### Instructions to follow
Beginning with the line that holds "Given: Select the 2016 year cell", copy each line through the end of the material below, exactly and with no pictures.

### Data extracts
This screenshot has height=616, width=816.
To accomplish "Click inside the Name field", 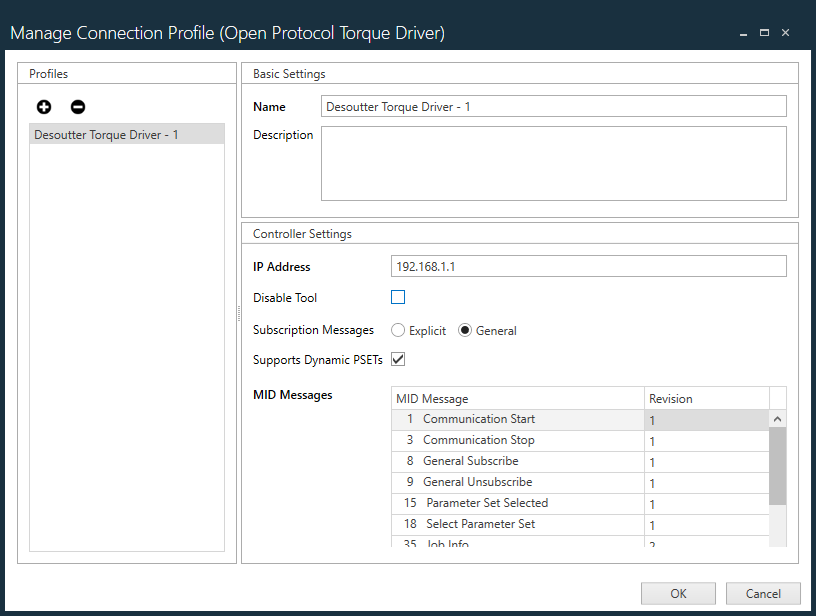I will click(x=552, y=106).
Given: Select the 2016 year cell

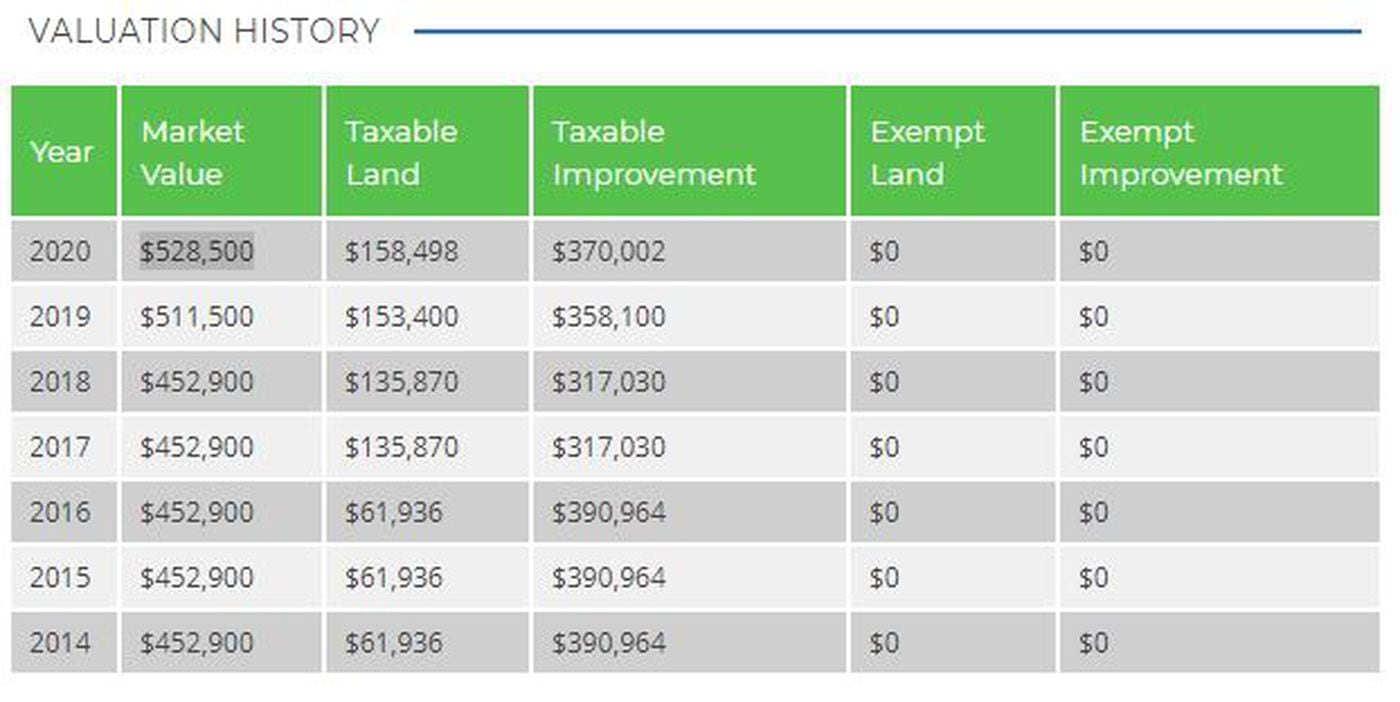Looking at the screenshot, I should (60, 512).
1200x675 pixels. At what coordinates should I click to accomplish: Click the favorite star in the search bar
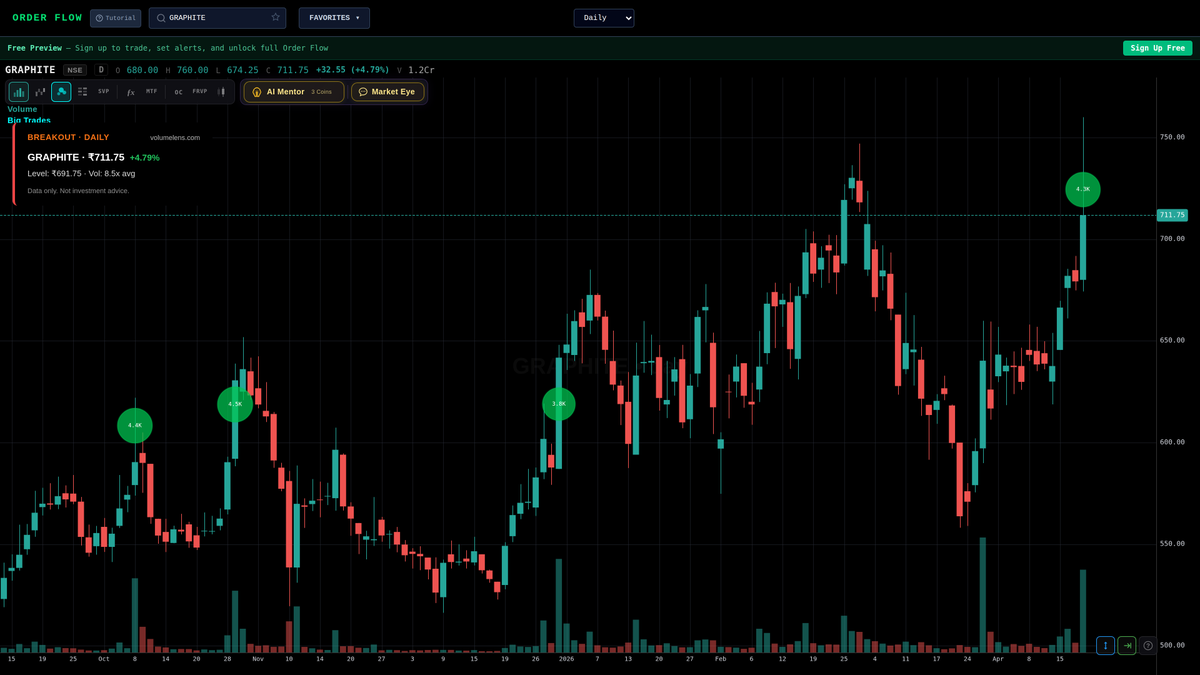[275, 17]
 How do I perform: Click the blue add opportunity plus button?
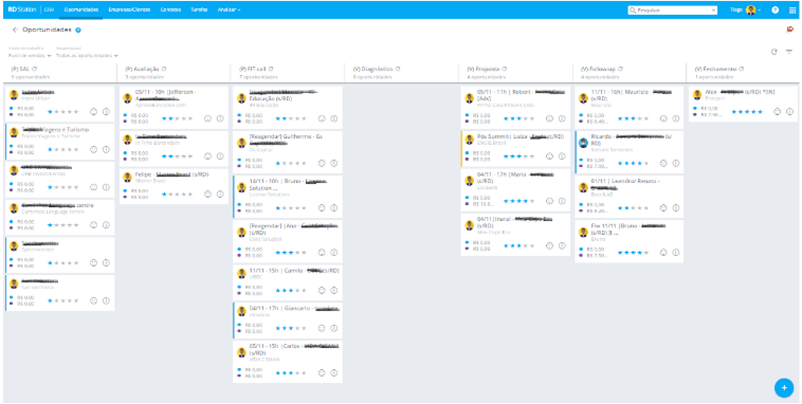(x=782, y=386)
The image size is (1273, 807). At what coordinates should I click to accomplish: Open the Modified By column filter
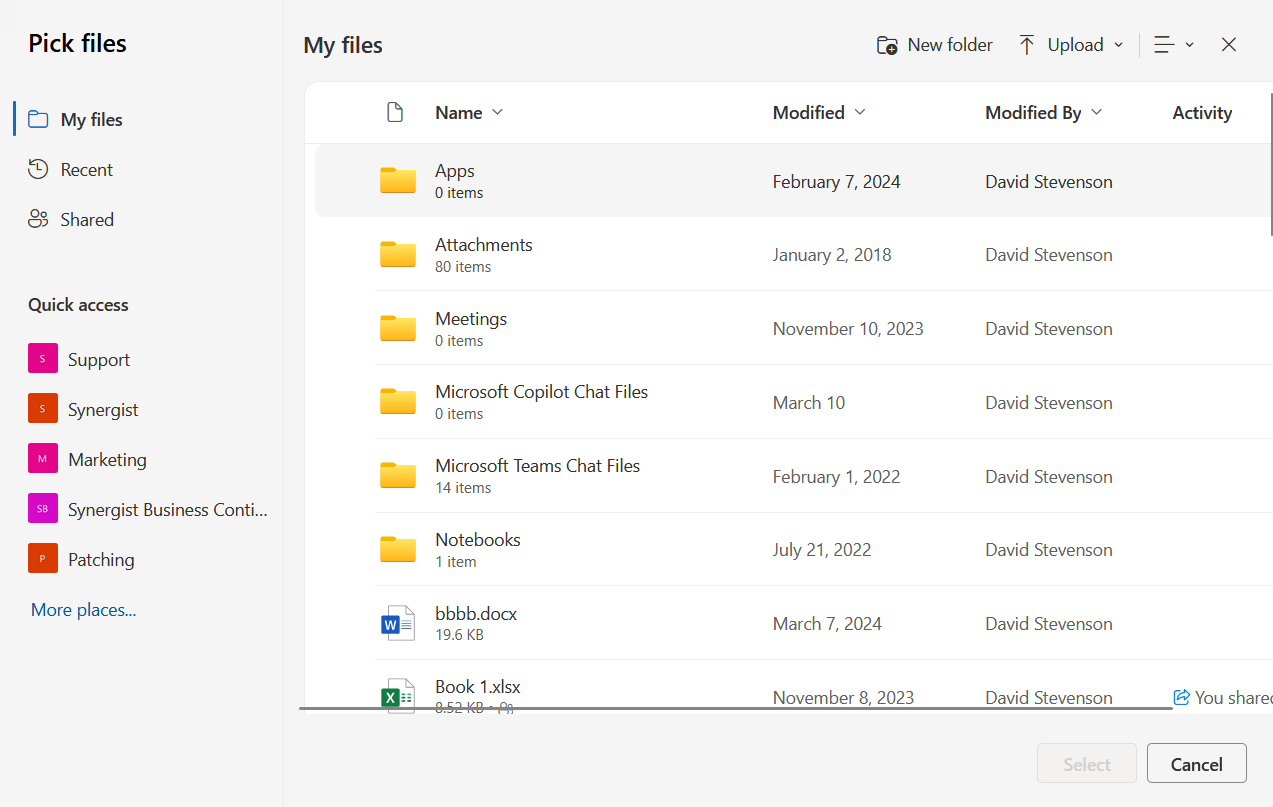pyautogui.click(x=1042, y=112)
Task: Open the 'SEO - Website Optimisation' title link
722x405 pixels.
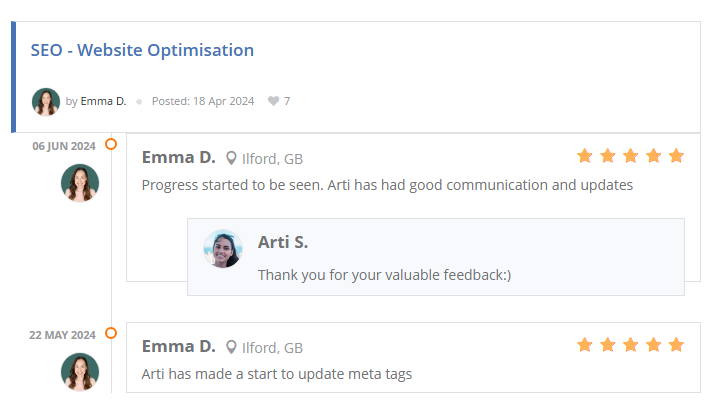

### Response box
Given: Select the 2016 year cell

Looking at the screenshot, I should (60, 512).
1200x675 pixels. At what coordinates should I click to accomplish: Click the favorite star in the search bar
[275, 17]
 How do I perform: Click the blue add opportunity plus button?
(x=782, y=386)
The image size is (1273, 807). At what coordinates should I click to accomplish: Open the Modified By column filter
pyautogui.click(x=1042, y=112)
Task: Open the 'SEO - Website Optimisation' title link
722x405 pixels.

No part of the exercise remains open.